Among them, z _q and x are two representations of input features, p _q is any reference point on the feature, Δp _mqk is the offset, A _mpk is the attention weight, W _m is the learnable weight, W′ _m is the transpose of W _m , M is the number of attention heads, and K is the number of sampling points.

5. the SAR image ship target detection method based on Transformer as claimed in claim 3, is characterized in that, described patch fusion module comprises: get the value spelling of the identical position of each computation area in the output feature of described double Transformer module Form a new patch and connect it to get the features after 2 times downsampling.

6. the SAR image ship target detection method based on Transformer as claimed in claim 1, is characterized in that, the input of described feature pyramid network is the feature C1～C4 of four different scales from shallow to deep;

The feature pyramid network performs the following processing on features C1~C4 to obtain fusion features P1~P5 of five different scales from shallow to deep after fusion: C4 directly obtains P4, P4 is down-sampled to obtain P5, P4 is up-sampled and fused with C3 to obtain P3, P3 is up-sampled and fused with C2 to get P2, and P2 is up-sampled and fused with C1 to get P1.

7. the SAR image ship target detection method based on Transformer as claimed in claim 1, is characterized in that, the shape enhancement module of described edge guidance comprises:

Said Transformer outputs the shallowest fusion feature and said rough extraction edge image fusion, and imports the sobel edge extraction operator to obtain the target edge prediction map;

Calculate the weighted cross-entropy loss between the target edge prediction map and the target edge real map;

Using the normalized target edge prediction map to weight the Transformer output shallowest fusion feature and then fuse with it, and input the convolution network to obtain the target shape prediction map;

Calculate the binary classification loss and Dice loss between the target shape prediction map and the target binary segmentation real map. Based on the above losses, optimize the convolutional network parameters and enhance the features.

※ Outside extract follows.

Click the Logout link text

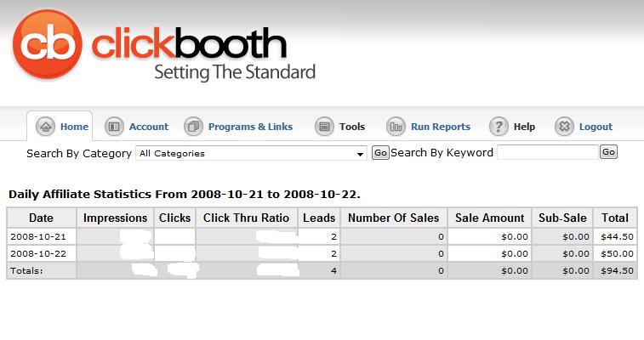coord(596,127)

8. the SAR image ship target detection method based on Transformer as claimed in claim 11, is characterized in that, the weighted cross-entropy loss between described target edge prediction map and target edge real map, it is expressed as Loss _ce :

Among them, y _i is the edge pixel value of the target edge-truth map, p _i is the probability that the i-th pixel is classified as an edge pixel, conversely, 1-y _i is the background pixel value of the target edge-truth map, 1-p _i is the probability that the i-th pixel is classified as a background pixel; N _c is the number of edge pixels in the target edge-truth image; N is all pixels in the target edge-truth image.

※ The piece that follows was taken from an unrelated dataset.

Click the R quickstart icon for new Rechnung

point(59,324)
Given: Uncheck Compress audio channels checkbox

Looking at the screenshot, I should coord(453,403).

9. the SAR image ship target detection method based on Transformer as claimed in claim 11, is characterized in that, the binary classification loss and the Dice loss between the target shape prediction map and the target binary segmentation real map, it is expressed as :

Among them, Loss _se is the binary classification loss between the target shape prediction map and the target binary segmentation real map; Loss _Dice is the Dice loss between the target shape prediction map and the target binary segmentation real map; y _i is the target edge real map The edge pixel value of , p _i is the probability that the i-th pixel is classified as an edge pixel, conversely, 1-y _i is the background pixel value of the real image of the target edge, and 1-p _i is the i-th pixel is classified is the probability of the background pixel; α determines the weight of the two losses.

10. The Transformer-based SAR image ship target detection method according to claim 1, wherein the target detection head without anchor frames comprises the detection head of FCOS, and obtains the results of target detection classification and regression.